Each entry below should be printed exactly as given.

Segment Open

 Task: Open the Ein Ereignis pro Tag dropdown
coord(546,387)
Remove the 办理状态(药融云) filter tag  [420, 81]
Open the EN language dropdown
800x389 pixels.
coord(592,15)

Segment Closed

● **Solution for this task**:
 Task: Open the Ein Ereignis pro Tag dropdown
coord(546,387)
Remove the 办理状态(药融云) filter tag  [420, 81]
Open the EN language dropdown
800x389 pixels.
coord(592,15)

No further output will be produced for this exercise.